--- Data records Enclosed Below ---

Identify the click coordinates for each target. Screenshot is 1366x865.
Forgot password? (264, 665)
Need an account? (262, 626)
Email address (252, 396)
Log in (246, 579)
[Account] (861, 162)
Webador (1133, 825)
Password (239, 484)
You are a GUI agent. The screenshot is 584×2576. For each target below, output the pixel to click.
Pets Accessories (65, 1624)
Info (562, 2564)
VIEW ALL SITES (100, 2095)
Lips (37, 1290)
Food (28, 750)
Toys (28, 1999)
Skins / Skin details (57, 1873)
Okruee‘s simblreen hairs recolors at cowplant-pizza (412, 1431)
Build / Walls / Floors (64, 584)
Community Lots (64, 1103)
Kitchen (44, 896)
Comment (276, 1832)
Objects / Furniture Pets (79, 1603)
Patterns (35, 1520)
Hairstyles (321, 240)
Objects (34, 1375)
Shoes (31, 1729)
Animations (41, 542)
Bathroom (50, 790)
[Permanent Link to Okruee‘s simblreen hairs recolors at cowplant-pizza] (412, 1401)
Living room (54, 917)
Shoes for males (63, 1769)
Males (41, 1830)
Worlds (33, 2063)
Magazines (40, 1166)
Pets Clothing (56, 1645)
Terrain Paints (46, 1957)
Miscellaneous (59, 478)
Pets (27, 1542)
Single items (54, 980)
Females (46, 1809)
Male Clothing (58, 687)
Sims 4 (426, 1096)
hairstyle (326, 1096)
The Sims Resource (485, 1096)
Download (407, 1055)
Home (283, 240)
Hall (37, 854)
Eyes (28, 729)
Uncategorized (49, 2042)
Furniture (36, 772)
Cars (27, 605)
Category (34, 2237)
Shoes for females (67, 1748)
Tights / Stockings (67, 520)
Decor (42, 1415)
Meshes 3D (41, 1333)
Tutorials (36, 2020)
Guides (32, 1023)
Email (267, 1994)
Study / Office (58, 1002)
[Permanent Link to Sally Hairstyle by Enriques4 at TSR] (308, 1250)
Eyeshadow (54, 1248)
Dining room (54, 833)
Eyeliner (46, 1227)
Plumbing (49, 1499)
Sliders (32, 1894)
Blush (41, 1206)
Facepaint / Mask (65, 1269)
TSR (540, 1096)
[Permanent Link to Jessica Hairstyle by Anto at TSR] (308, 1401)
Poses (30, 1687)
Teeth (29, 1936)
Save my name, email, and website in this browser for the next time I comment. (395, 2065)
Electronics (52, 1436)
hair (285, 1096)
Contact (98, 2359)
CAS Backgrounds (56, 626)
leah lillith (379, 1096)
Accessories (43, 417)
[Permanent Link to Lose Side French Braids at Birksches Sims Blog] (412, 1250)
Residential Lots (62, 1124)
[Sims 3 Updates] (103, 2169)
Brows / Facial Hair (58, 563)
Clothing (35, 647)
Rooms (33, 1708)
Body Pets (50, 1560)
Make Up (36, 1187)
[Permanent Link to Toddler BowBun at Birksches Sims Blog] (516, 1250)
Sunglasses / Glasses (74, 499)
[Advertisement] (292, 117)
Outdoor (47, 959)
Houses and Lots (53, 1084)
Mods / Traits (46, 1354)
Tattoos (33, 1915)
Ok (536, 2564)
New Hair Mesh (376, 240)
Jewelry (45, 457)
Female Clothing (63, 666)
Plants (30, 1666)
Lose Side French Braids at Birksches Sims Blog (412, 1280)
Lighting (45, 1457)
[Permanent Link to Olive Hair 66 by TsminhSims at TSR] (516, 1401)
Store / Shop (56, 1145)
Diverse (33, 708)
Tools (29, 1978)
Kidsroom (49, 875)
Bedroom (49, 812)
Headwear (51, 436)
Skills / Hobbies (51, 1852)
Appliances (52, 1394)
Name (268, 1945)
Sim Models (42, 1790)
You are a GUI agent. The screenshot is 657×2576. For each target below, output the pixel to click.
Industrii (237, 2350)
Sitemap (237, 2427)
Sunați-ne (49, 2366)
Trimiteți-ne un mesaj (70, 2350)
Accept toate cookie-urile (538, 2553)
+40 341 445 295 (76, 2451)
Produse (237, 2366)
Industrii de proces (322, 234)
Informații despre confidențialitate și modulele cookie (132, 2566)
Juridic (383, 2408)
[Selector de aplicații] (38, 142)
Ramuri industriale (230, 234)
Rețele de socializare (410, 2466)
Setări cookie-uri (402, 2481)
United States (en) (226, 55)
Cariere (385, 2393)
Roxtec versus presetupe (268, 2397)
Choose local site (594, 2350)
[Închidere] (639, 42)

--- End of Enclosed Data records ---

> [Task instructions]: Where the data above reaches the line holding "Kidsroom (49, 875)", begin printing, and stop after the line holding "Trimiteți-ne un mesaj (70, 2350)". Each line must be reproduced exactly, with nothing else added.

> [Solution to this task]:
Kidsroom (49, 875)
Bedroom (49, 812)
Headwear (51, 436)
Skills / Hobbies (51, 1852)
Appliances (52, 1394)
Name (268, 1945)
Sim Models (42, 1790)
You are a GUI agent. The screenshot is 657×2576. For each target below, output the pixel to click.
Industrii (237, 2350)
Sitemap (237, 2427)
Sunați-ne (49, 2366)
Trimiteți-ne un mesaj (70, 2350)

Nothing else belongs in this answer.